> _EXERCISE DESCRIPTION_: Down to the last line, print the data that follows exactly, without its pictures.

┄┄┄┄┄┄

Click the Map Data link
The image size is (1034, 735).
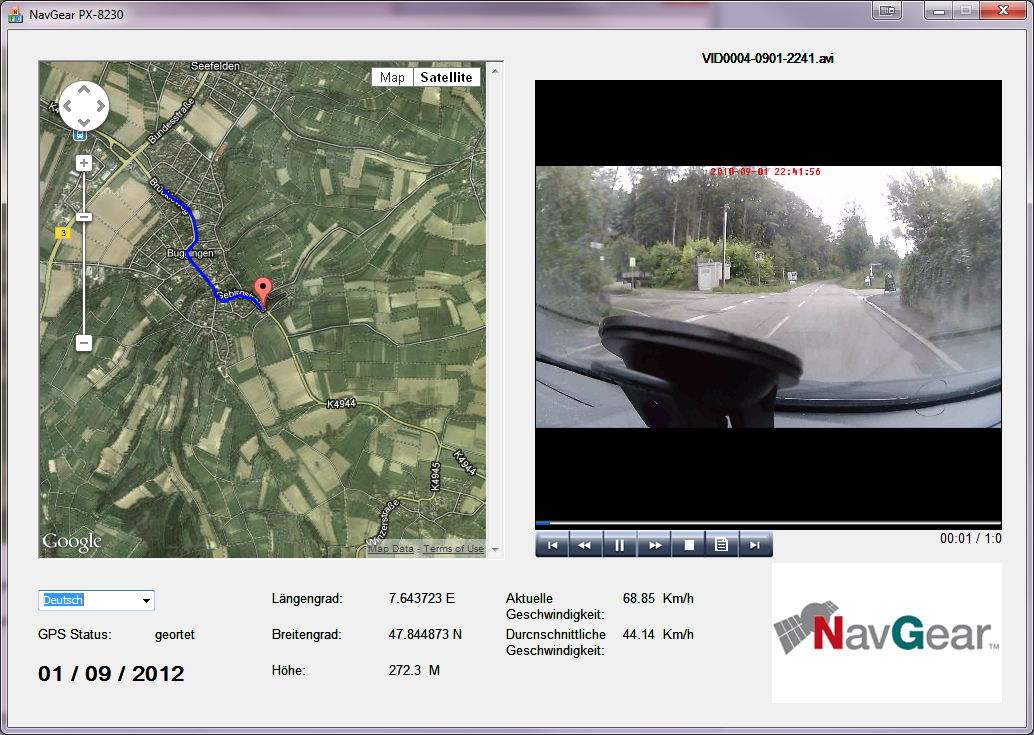pyautogui.click(x=391, y=549)
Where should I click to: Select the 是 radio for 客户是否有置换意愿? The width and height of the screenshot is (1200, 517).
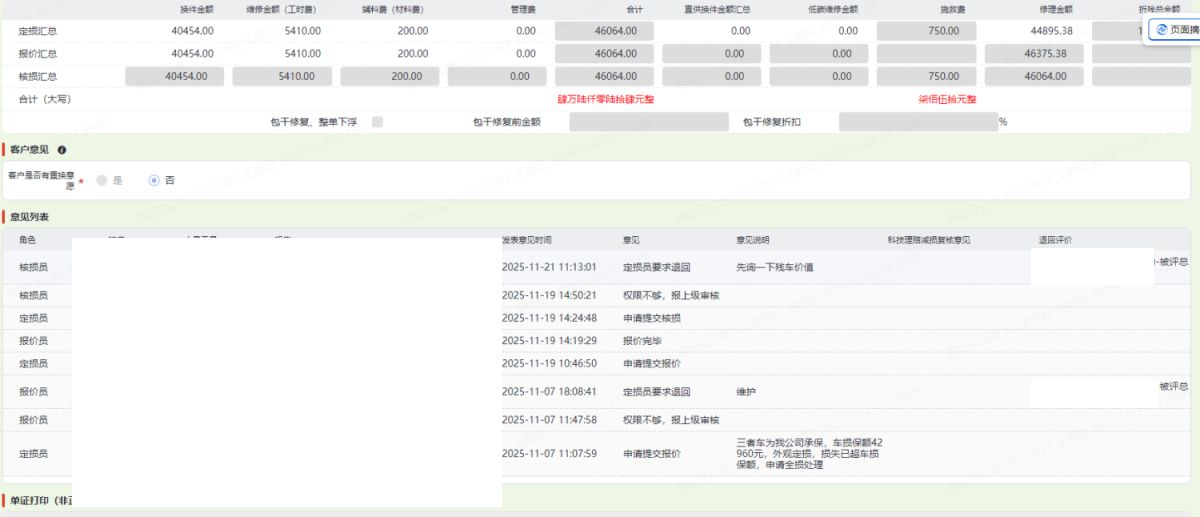[102, 180]
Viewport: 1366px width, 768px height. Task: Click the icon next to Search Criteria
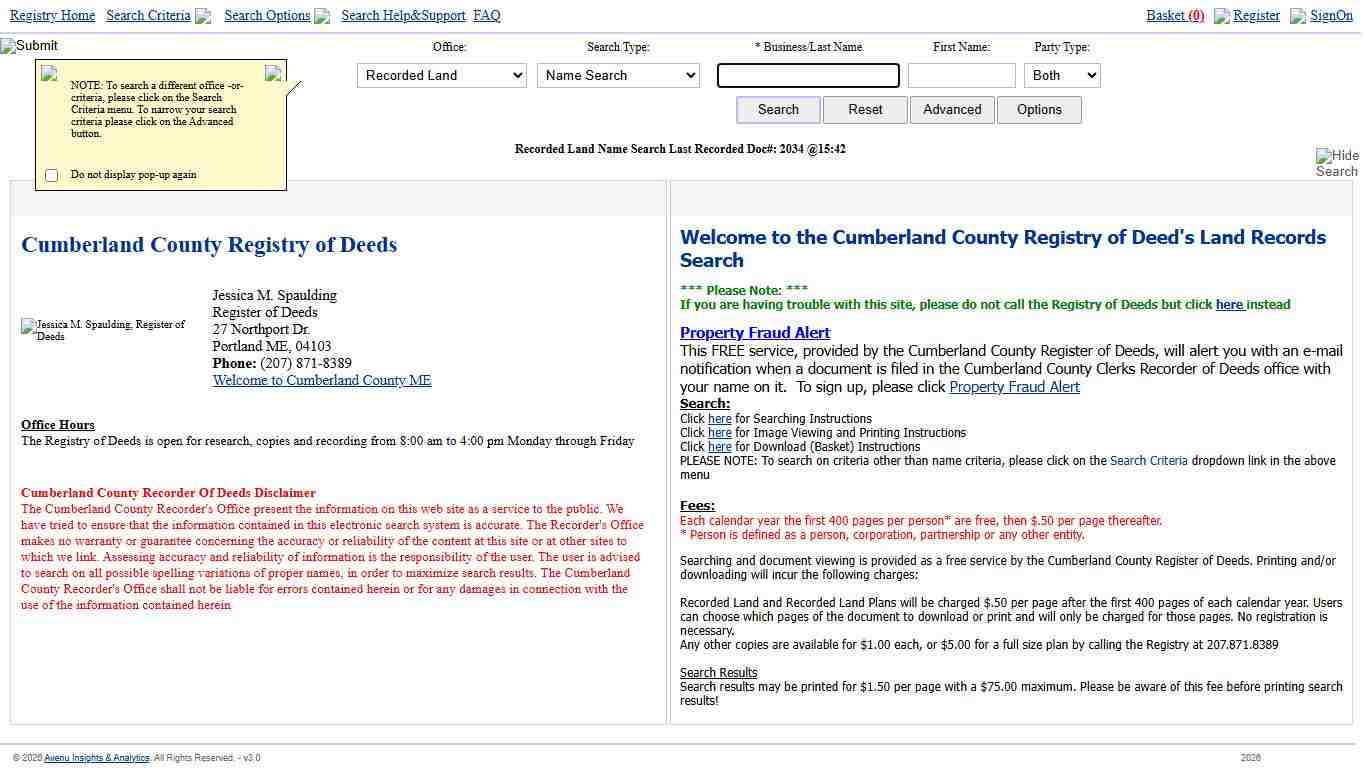pos(203,17)
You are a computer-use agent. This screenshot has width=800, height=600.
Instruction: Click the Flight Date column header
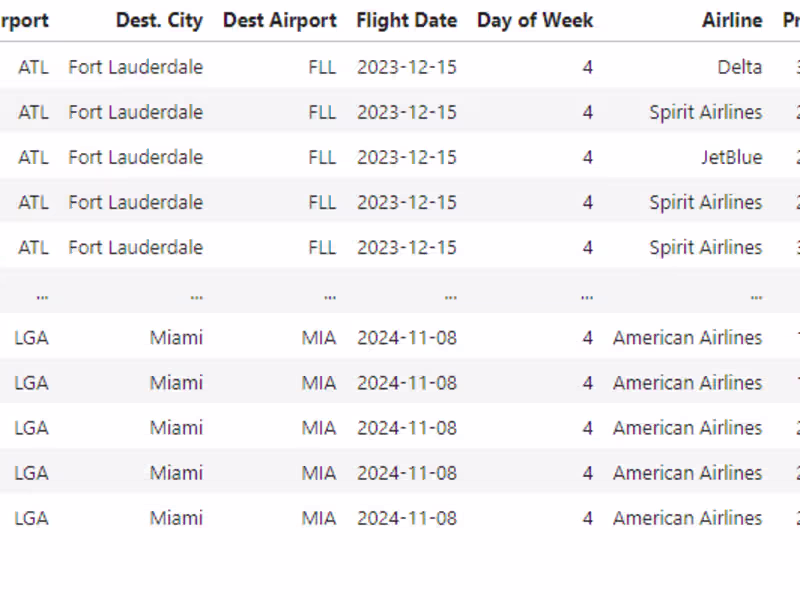point(406,20)
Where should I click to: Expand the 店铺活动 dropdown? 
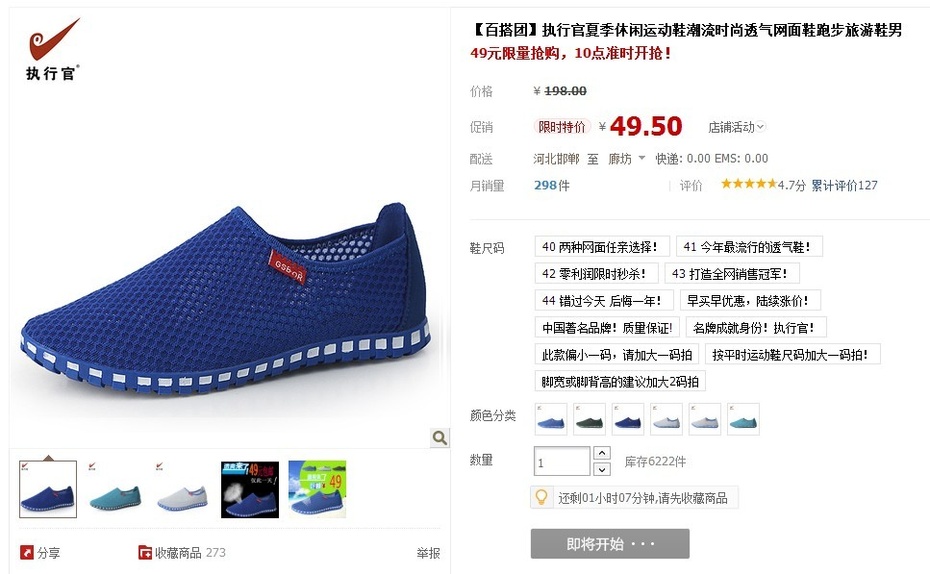(737, 127)
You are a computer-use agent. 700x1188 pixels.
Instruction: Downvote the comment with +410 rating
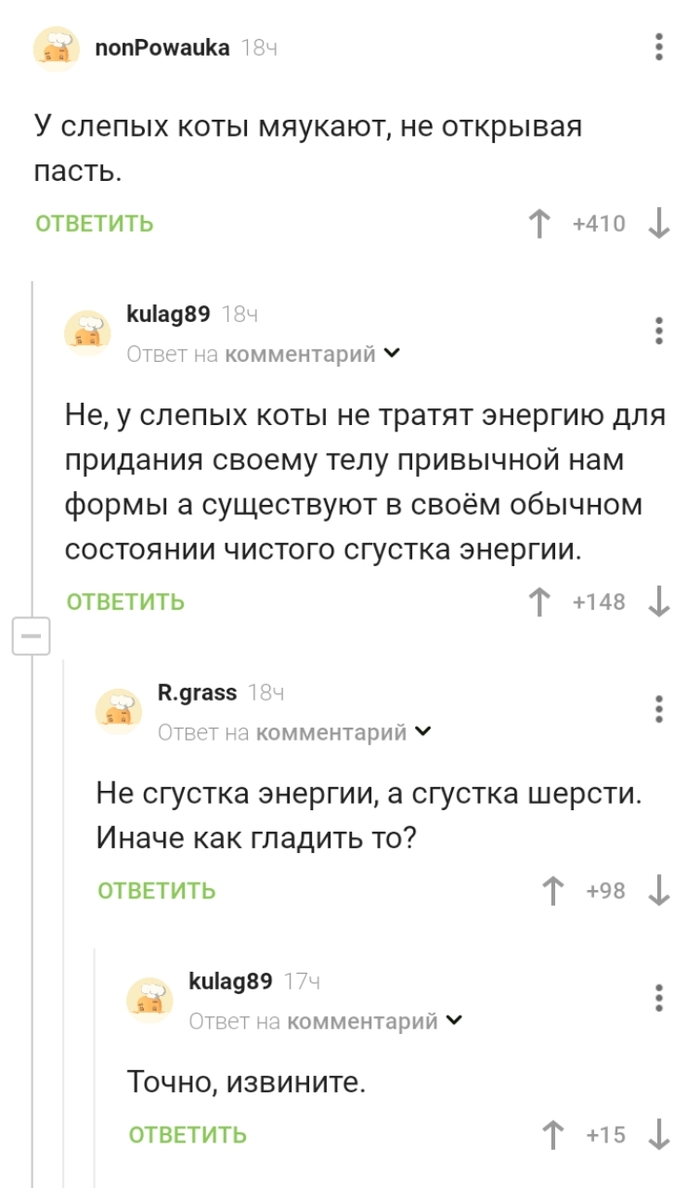click(x=659, y=223)
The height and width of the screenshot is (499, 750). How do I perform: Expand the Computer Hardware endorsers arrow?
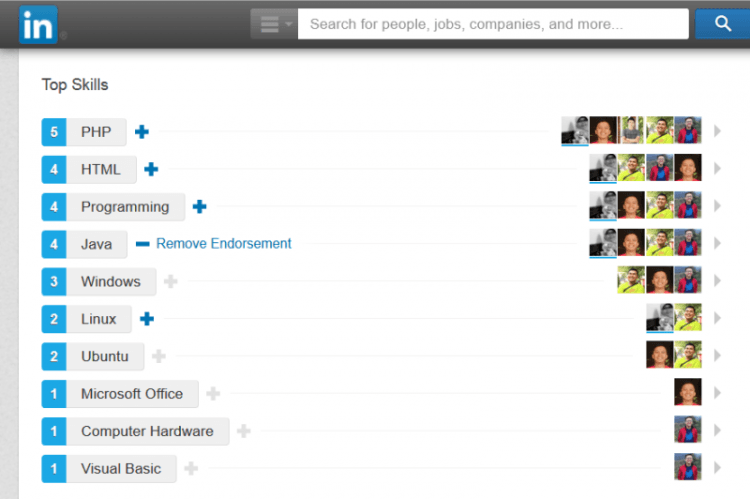pos(717,430)
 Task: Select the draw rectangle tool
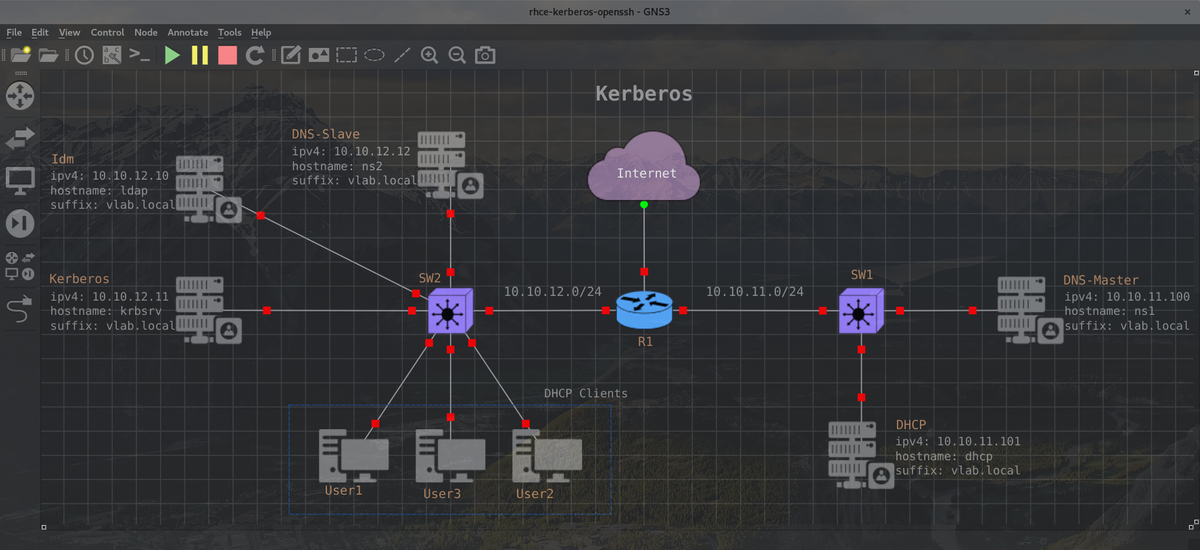(x=347, y=55)
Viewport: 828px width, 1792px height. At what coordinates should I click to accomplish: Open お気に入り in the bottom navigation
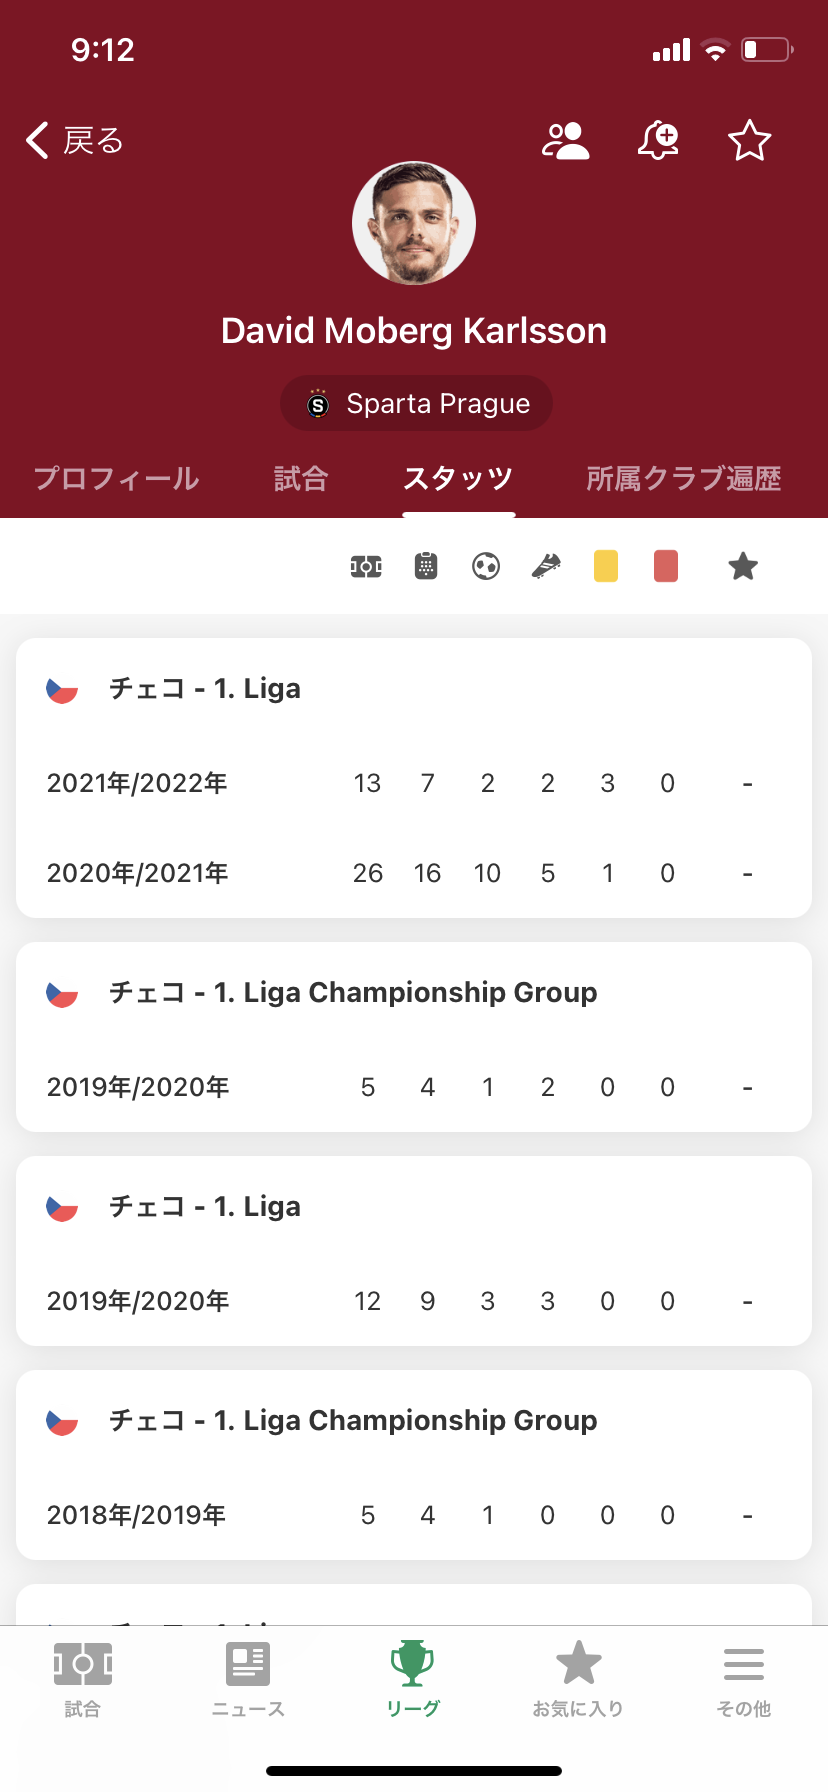tap(578, 1679)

┄┄┄┄┄┄

> _RESULT OF THIS TASK_:
Click the Map Data link
The image size is (1034, 735).
pyautogui.click(x=391, y=549)
Where should I click to: Select the 是 radio for 客户是否有置换意愿? The width and height of the screenshot is (1200, 517).
[102, 180]
Viewport: 1366px width, 768px height. Task: Click the icon next to Search Criteria
pos(203,17)
You are a computer-use agent. This screenshot has width=800, height=600.
Instruction: Click the Flight Date column header
point(406,20)
Where should I click to: Expand the 店铺活动 dropdown? 
(737, 127)
You are a computer-use agent. 700x1188 pixels.
Instruction: Downvote the comment with +410 rating
click(x=659, y=223)
The height and width of the screenshot is (499, 750). How do I perform: Expand the Computer Hardware endorsers arrow?
pos(717,430)
 Task: Select the draw rectangle tool
(x=347, y=55)
Viewport: 828px width, 1792px height. At what coordinates should I click to accomplish: Open お気に入り in the bottom navigation
tap(578, 1679)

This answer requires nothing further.